Erik Galko yesterday speculated that Pete Carroll “loves” Osweiler, while Scott Enyeart noted that Carroll has been keeping a close eye on Kirk Cousins. I’ve heard similar things about both players – and also Wisconsin’s Russell Wilson – although I’d caution against optimistic thoughts any will be drafted within the first two rounds. However much they like Osweiler, they might like somebody else even more – that player just isn’t available yet. And if the grade between quarterback’s is pretty even across the board this year, picking Wilson in the fourth may give the team a chance to address other areas and max out value in each round.
Of course, there also comes a point when Osweiler is too good to pass. If a lack of experience and unique mechanics leads to a fall, in round three you’re not passing up an early Christmas gift like that. Seattle can justify usurping a third rounder 12 months down the line if it comes to that and it’s a par investment for a decent back-up quarterback. There’s also the opportunity to turn that investment into more draft stock (see: San Diego and Charlie Whitehurst) and expectations would be measured as a mid-rounder. It’s only one rounds difference, but Seattle’s ambitions are less likely to compromised or challenged if/when they go big a year later.
And amid all this talk of quarterbacks, we’re forgetting that there are other areas of the team that need addressing too. A plan such as this will also be about improving the team’s pass rush – currently solely reliant on Chris Clemons. It’s about filling holes at linebacker, with Leroy Hill and David Hawthorne still on the open market and perhaps preparing for a new challenge elsewhere. If they know who they want at quarterback – and he’s not available this year – I refer you back to Schneider’s quote from earlier: “Really, you’re better off continuing to build your team.” Get a dynamic pass rusher in round one. Find a starting linebacker. Maybe even consider boosting your run game further with a better compliment for Marshawn Lynch.

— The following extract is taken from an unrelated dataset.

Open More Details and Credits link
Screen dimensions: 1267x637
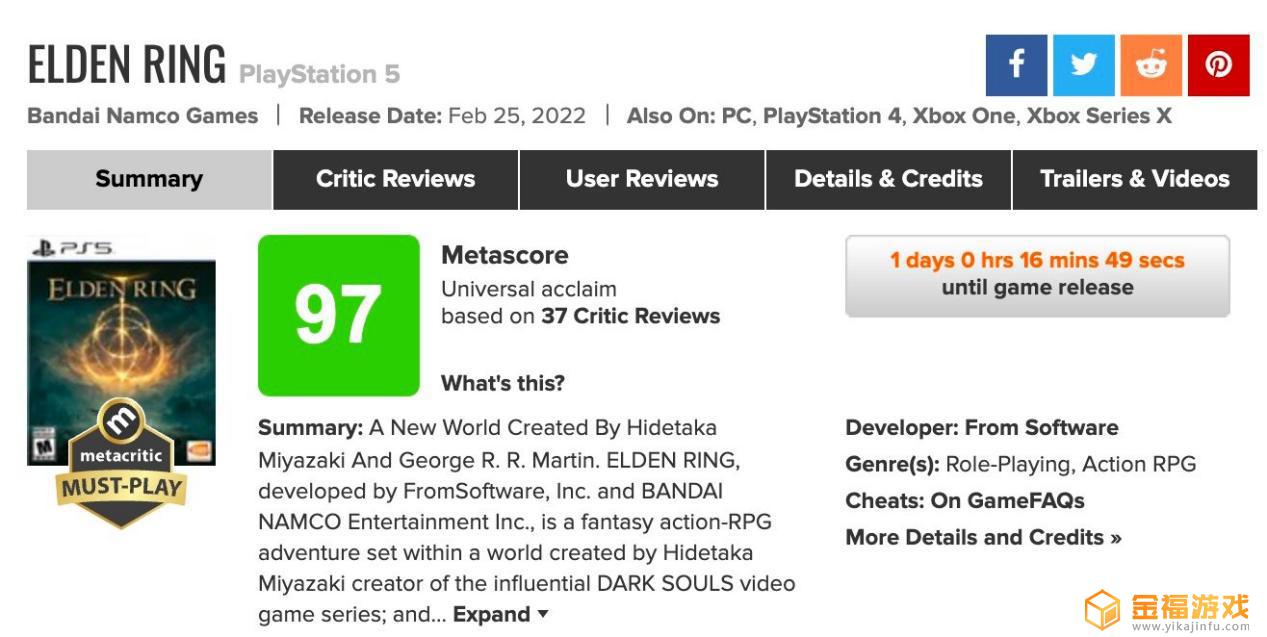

If what we’ve talked about here plays out, it shouldn’t be constituted as neglecting the quarterback position. If anything, it’s a real understanding of just how important it is to get this right. Carroll and Schneider may only get one chance to go ‘all-in’ on the position. Fail, and it’ll be costly on a team and individual level. If the guy you really want is going to be there next year and you have a firm belief that he’s the one, then who are we to argue if they’re trying to hit for the fences? Continue to build other areas of the team. This is a rebuild being crafted one step at a time, without forcing the issue and becoming careless. It could mean another year of patience, but the Carroll/Schneider story has started well enough, let’s see what the next chapter brings.